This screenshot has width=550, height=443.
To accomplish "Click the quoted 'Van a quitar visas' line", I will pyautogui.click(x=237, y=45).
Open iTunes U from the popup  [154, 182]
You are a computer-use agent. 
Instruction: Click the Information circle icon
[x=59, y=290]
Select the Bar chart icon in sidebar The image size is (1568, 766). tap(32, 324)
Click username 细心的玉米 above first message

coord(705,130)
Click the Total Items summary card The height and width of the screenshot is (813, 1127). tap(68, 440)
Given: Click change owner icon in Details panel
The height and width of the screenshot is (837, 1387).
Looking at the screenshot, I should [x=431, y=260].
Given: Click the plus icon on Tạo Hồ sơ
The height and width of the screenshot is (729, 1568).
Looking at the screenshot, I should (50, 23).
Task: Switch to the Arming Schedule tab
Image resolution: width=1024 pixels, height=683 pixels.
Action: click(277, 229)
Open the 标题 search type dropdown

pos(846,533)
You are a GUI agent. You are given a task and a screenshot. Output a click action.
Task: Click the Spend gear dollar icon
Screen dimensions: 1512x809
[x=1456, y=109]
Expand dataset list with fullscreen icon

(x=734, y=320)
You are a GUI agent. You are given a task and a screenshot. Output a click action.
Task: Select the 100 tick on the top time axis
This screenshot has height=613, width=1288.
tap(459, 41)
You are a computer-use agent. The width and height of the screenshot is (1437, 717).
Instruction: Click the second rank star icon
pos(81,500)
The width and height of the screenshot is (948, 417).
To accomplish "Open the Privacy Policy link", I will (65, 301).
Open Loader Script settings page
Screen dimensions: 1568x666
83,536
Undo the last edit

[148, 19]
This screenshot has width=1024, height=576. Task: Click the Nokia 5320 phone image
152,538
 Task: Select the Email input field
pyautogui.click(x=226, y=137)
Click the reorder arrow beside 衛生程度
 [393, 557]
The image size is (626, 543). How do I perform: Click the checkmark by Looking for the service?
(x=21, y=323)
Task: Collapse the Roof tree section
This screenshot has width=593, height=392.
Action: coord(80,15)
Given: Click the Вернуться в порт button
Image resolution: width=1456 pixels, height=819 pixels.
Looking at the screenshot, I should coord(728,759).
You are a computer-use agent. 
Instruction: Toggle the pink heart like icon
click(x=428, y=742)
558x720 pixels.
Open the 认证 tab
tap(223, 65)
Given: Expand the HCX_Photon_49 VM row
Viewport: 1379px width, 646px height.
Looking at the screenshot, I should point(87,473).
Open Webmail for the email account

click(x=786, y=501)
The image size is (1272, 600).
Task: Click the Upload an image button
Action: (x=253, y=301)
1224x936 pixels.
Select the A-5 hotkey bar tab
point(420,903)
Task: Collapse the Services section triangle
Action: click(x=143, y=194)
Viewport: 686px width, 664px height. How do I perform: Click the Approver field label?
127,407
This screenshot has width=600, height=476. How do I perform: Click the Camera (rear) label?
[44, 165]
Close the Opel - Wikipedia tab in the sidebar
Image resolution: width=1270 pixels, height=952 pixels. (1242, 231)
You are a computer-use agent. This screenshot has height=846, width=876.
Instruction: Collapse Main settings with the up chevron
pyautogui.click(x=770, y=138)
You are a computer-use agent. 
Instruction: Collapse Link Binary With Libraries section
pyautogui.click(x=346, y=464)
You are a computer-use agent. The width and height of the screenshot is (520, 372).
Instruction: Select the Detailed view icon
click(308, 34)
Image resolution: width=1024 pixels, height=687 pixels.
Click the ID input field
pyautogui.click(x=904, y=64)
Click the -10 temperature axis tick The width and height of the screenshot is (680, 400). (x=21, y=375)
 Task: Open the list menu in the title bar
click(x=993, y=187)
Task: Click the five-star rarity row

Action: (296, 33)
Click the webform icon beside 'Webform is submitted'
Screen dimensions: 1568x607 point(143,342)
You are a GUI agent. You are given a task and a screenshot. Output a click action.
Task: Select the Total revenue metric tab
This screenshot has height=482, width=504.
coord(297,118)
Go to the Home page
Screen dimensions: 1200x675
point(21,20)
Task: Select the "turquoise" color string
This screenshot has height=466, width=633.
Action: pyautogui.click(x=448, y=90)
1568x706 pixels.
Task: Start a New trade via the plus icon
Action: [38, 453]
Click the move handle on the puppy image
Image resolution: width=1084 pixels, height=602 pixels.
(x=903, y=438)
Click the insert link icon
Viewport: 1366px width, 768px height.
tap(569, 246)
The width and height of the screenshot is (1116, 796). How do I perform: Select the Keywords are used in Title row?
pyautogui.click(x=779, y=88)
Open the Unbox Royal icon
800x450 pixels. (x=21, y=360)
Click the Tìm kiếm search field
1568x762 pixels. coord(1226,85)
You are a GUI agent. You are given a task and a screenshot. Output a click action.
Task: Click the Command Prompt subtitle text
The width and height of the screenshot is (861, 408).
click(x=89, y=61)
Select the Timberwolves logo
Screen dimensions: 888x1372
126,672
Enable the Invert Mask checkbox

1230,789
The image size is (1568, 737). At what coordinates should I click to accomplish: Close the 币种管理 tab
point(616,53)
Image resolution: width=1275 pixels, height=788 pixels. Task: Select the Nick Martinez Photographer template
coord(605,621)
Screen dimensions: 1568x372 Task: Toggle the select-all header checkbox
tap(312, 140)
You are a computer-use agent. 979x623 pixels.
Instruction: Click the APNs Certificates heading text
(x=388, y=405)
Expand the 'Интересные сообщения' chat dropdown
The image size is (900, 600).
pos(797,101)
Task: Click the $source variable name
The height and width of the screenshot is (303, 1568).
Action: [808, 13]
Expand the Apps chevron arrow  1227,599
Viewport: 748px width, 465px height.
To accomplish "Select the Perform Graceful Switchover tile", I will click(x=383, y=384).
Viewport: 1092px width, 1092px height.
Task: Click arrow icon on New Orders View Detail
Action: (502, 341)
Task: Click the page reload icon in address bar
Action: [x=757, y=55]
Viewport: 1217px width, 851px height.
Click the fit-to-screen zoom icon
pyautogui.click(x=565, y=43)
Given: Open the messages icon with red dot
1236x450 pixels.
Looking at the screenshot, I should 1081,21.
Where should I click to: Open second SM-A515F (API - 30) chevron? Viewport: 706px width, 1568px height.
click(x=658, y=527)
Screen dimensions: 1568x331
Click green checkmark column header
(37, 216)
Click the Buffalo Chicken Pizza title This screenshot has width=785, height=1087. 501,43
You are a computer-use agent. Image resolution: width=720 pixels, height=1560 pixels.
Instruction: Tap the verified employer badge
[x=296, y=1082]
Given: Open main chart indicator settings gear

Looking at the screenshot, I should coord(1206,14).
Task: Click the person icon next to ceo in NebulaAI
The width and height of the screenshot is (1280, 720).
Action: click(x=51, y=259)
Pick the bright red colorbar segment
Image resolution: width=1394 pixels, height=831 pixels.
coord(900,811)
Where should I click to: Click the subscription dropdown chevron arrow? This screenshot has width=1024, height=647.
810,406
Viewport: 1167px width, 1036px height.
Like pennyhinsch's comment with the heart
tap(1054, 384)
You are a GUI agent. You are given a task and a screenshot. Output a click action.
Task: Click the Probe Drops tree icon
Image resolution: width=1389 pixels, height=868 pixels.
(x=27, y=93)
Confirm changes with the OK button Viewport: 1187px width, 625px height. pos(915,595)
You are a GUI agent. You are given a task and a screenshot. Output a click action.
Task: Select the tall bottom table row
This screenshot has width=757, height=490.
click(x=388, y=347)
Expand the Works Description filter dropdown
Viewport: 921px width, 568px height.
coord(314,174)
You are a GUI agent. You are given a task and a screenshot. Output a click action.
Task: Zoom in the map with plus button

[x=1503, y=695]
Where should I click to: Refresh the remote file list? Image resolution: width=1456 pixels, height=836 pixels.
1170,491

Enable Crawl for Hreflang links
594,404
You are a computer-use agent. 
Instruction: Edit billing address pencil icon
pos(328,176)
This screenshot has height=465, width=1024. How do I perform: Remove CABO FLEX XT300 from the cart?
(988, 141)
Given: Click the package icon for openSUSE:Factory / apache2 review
.....
| Activity |
Having found the line with "Enable Crawl for Hreflang links" in the listing above, transcribe it and every line after it to the end, exactly, with no additions.

| Result of the task |
Enable Crawl for Hreflang links
594,404
You are a computer-use agent. 
Instruction: Edit billing address pencil icon
pos(328,176)
This screenshot has height=465, width=1024. How do I perform: Remove CABO FLEX XT300 from the cart?
(988, 141)
Given: Click the package icon for openSUSE:Factory / apache2 review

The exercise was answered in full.